‘Ferns’ by Neil Timms

‘Ferns’ by Neil Timms

‘Ferns’ by Neil Timms

Neil presented a fascinating talk about Ferns to our well attended October meeting.

Ferns are one of the oldest groups of land plants, first flourishing in the late Devonian period 360million years ago according to the fossil record. They predate flowering plants by 230million years as flowering plants didn’t appear until the Cretaceous period which is relatively recent in geological time.

The reproductive cycle is a two stage process. An astronomical number of spores are produced, are distributed by the wind, after which it can take 18 months before the first frond of a new fern appears. It can then take 3 or 4 years for the plant to get to a decent size.

Growing ferns is easy on the whole, although there are one or two varieties that are fussy. Rustyback likes growing on walls, and many varieties will thrives where alpines will grow, or can only be found within 50 metres of the sea. In general ferns have lots of survival strategies in order to deal with awide variety of tough environments.

Some ferns, however, grow very easily to the frustration of many gardeners. Horsetail fern is the most pernicious, seems impossible to kill as weedkiller runs off the silica surface of the fronds, and is equally impossible to dig out as they can go 40ft underground.

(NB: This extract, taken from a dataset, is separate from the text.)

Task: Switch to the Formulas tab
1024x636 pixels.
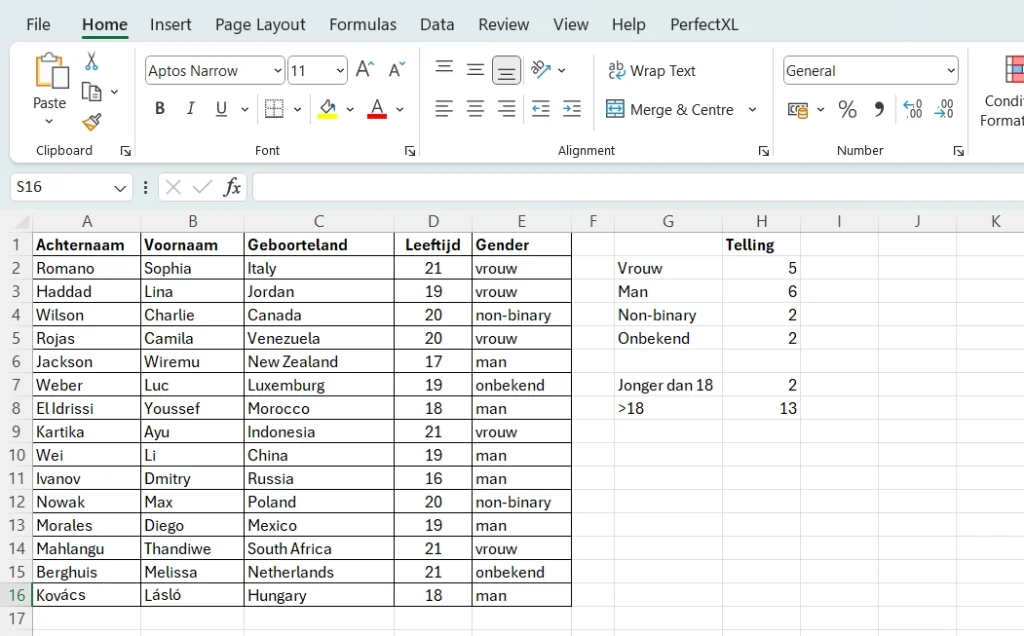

Neil recommends that the easiest way to get rid of them…..is to move house! Another fern that we should not let loose in our garden is bracken. It is the only fern that has a spreading habit – the others grow from a crown and are compact.

The foliage and fronds come in all shapes and sizes providing architectural structure to a garden without dominating it. Their compact habit means that they won’t spread out. One interesting idea was to combine ferns with spring bulbs under the shade of a tree, thus providing interest all year round.